Il trattamento con l’anticorpo ha permesso anche un minore impiego di risorse sanitarie. Infatti, nei pazienti trattati con caplacizumab si è osservata una riduzione significativa, del 30%, della durata della degenza ospedaliera rispetto al trattamento di controllo: 12,31 giorni contro 17,65 giorni (MD -5,34 giorni; IC al 95% da -7,09 a-3,58). Inoltre, i ricercatori hanno calcolato una riduzione significativa, del 41%, della durata dello scambio di plasma: 6,41 giorni contro 10,92 giorni (MD -4,51 giorni; IC al 95% da -5,87 a-3,15).
Il progetto ‘capla 500+’
Nel loro poster, Coppo e i colleghi riportano anche i dati ottenuti nella survey ‘capla 500+’, un progetto accademico internazionale portato avanti dopo che era stata effettuata la revisione sistematica della letteratura oggetto del poster.

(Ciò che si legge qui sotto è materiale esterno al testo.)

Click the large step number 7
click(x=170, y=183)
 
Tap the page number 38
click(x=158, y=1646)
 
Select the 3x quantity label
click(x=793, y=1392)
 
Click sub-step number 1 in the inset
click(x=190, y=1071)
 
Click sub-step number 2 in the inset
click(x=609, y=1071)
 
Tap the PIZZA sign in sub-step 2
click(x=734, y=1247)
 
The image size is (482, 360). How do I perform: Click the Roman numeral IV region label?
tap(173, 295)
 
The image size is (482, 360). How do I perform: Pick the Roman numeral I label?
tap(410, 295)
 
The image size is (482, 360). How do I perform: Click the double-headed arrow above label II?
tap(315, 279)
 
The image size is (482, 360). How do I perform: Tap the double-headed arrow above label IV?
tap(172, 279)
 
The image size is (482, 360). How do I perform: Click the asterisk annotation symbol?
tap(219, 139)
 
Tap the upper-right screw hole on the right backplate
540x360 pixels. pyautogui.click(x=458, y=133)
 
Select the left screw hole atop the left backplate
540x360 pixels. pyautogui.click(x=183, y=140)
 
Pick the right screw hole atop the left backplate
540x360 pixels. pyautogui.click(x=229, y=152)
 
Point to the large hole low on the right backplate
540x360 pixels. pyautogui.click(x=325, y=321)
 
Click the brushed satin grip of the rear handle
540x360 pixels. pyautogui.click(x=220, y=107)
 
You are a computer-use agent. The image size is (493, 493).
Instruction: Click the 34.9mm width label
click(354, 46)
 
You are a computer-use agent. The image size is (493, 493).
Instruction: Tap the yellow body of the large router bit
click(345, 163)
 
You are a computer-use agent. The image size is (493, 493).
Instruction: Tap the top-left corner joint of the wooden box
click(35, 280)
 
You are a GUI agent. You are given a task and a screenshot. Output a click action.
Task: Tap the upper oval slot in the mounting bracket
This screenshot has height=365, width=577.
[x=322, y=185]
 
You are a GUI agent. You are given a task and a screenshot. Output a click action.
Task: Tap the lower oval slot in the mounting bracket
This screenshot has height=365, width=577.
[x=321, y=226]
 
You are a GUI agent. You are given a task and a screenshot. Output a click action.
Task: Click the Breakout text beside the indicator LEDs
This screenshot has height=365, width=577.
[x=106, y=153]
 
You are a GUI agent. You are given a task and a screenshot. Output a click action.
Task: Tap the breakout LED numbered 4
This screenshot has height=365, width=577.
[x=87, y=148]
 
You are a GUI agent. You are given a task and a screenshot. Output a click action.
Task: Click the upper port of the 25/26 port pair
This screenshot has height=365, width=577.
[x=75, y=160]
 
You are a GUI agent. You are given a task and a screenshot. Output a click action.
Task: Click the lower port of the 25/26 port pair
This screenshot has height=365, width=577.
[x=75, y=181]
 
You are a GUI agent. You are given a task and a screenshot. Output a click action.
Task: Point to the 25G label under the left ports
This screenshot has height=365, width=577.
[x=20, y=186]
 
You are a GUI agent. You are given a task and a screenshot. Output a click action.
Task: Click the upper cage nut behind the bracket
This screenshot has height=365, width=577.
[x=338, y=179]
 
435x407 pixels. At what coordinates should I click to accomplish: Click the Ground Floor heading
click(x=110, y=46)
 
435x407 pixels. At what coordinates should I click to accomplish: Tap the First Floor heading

Nel progetto sono stati coinvolti 942 pazienti adulti trattati con caplacizumab in aggiunta allo scambio di plasma e gli immunosoppressori, confrontati con 495 controlli storici, selezionati in modo casuale, trattati solo con lo scambio di plasma e gli immunosoppressori.
L’analisi ha evidenziato che l’aggiunta di caplacizumab allo scambio di plasma e agli immunosoppressori è stata efficace nel prevenire esiti sfavorevoli, fra cui i decessi, durante la fase acuta della malattia, con una sopravvivenza a 3 mesi del 98,6% contro 93,3% (P < 0,0001); inoltre, ha ridotto il carico assistenziale, anche se potenzialmente al prezzo di rari episodi di sanguinamento maggiore (2%). Nei pazienti che hanno iniziato precocemente il trattamento con caplacizumab, sottolineano, infine, gli autori, gli outcome sfavorevoli sono stati particolarmente infrequenti (decessi: 1%, refrattarietà: 1,1%; esacerbazioni: 5,3%).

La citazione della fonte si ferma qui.